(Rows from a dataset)
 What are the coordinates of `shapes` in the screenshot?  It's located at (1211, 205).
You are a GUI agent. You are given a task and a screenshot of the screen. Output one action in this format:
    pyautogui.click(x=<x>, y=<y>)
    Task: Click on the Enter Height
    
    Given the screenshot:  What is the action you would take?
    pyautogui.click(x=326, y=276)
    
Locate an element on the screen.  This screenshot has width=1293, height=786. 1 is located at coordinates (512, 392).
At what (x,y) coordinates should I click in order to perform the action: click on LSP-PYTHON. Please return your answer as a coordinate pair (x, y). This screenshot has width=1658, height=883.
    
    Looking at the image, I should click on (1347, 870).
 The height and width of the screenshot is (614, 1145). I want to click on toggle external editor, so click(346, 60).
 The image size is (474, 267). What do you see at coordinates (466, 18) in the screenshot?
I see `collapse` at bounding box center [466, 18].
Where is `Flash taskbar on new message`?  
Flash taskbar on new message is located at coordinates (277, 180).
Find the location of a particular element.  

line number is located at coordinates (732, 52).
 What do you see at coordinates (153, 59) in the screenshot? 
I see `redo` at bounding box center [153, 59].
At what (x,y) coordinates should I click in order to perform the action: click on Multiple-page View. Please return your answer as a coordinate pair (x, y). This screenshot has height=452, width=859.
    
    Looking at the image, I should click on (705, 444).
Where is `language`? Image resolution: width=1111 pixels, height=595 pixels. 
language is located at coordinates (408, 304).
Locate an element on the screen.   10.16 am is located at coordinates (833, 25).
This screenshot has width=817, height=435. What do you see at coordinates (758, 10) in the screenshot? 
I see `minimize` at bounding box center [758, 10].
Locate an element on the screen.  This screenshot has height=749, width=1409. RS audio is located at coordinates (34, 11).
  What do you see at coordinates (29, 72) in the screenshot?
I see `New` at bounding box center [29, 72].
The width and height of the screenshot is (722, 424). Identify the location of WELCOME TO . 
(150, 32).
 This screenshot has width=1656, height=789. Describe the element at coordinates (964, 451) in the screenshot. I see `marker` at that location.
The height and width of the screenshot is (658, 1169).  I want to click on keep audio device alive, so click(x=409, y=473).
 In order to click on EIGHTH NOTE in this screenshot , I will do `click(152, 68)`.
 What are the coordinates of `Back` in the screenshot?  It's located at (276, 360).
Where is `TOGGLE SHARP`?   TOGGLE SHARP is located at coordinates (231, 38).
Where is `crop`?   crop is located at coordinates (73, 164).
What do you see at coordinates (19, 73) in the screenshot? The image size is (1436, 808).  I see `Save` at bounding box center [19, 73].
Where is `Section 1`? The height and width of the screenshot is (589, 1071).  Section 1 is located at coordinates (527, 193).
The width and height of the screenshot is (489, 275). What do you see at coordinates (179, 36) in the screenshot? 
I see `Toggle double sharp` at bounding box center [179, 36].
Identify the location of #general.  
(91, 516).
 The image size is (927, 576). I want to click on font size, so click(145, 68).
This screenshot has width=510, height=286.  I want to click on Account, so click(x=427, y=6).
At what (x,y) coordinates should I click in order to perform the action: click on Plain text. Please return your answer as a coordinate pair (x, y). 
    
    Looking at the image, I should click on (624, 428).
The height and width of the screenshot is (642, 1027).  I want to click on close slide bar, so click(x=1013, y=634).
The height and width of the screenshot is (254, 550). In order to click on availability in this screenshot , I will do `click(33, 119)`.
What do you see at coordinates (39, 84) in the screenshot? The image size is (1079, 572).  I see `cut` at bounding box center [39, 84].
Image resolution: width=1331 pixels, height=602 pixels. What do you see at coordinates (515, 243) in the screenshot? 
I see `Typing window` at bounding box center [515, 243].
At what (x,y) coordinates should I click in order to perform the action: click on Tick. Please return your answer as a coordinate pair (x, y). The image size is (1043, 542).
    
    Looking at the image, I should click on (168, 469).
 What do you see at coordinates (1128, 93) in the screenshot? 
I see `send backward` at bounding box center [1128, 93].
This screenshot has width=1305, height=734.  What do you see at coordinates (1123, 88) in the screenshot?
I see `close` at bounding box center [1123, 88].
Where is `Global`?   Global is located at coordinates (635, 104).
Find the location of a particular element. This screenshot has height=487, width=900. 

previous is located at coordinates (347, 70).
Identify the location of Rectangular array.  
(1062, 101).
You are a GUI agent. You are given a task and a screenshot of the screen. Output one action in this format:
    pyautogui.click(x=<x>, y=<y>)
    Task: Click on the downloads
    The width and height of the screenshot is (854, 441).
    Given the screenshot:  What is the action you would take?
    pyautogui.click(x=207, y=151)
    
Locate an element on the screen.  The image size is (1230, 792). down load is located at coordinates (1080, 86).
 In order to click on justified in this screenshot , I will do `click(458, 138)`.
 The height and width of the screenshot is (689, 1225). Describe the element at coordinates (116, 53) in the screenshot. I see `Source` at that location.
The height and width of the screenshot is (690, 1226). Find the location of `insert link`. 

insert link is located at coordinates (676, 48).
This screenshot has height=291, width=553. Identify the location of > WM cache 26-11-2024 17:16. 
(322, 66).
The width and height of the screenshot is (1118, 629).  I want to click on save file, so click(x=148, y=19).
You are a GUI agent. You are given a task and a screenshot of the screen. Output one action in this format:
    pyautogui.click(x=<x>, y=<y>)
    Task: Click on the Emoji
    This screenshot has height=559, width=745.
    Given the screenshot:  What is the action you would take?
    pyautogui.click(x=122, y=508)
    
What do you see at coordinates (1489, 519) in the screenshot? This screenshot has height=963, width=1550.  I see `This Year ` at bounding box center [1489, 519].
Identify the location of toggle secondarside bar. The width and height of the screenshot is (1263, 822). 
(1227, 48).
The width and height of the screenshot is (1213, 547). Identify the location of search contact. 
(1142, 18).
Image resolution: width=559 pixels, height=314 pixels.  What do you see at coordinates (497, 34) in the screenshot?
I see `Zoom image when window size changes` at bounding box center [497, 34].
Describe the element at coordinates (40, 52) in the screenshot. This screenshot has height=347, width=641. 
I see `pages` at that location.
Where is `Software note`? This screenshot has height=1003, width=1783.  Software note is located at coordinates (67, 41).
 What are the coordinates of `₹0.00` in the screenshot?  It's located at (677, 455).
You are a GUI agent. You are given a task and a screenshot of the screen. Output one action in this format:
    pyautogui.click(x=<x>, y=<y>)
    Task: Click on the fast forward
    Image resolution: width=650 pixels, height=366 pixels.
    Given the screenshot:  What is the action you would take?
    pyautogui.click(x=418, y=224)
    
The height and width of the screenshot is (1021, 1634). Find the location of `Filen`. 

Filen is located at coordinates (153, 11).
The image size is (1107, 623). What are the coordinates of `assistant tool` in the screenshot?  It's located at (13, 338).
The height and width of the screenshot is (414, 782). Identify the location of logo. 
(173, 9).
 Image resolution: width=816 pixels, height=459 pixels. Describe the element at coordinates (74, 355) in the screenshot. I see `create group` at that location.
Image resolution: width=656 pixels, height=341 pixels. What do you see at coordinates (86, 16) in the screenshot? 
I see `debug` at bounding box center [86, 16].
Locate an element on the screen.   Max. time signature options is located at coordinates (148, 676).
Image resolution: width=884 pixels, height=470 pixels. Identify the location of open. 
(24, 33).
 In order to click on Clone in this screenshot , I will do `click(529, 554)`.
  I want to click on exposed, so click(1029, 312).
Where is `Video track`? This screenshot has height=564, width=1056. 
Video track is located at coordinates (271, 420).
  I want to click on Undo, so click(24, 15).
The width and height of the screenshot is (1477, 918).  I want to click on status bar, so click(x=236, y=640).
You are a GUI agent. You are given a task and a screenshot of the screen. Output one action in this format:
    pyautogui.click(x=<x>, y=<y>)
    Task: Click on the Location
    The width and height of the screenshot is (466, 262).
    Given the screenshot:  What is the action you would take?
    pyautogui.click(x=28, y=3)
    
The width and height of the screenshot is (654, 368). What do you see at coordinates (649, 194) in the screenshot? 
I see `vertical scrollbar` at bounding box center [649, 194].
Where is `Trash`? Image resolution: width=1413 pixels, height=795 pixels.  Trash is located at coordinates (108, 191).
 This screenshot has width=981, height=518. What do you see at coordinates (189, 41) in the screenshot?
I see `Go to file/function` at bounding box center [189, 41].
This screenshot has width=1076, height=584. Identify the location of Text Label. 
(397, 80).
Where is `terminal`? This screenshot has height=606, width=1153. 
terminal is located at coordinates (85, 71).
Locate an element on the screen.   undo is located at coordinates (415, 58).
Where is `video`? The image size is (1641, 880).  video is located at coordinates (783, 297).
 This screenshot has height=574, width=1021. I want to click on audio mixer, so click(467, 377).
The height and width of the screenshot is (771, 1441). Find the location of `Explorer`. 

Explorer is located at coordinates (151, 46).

The request:
Render as a numbered list, omitting blank lines, the lines from the one containing "coordinates (512, 392)." through the one containing "Looking at the image, I should click on (705, 444).", with both of those included.

Written response:
1. Locate an element on the screen.  This screenshot has width=1293, height=786. 1 is located at coordinates (512, 392).
2. At what (x,y) coordinates should I click in order to perform the action: click on LSP-PYTHON. Please return your answer as a coordinate pair (x, y). This screenshot has width=1658, height=883.
3.     Looking at the image, I should click on (1347, 870).
4.  The height and width of the screenshot is (614, 1145). I want to click on toggle external editor, so click(346, 60).
5.  The image size is (474, 267). What do you see at coordinates (466, 18) in the screenshot?
6. I see `collapse` at bounding box center [466, 18].
7. Where is `Flash taskbar on new message`?  
8. Flash taskbar on new message is located at coordinates (277, 180).
9. Find the location of a particular element.  
10. line number is located at coordinates (732, 52).
11.  What do you see at coordinates (153, 59) in the screenshot? 
12. I see `redo` at bounding box center [153, 59].
13. At what (x,y) coordinates should I click in order to perform the action: click on Multiple-page View. Please return your answer as a coordinate pair (x, y). This screenshot has height=452, width=859.
14.     Looking at the image, I should click on (705, 444).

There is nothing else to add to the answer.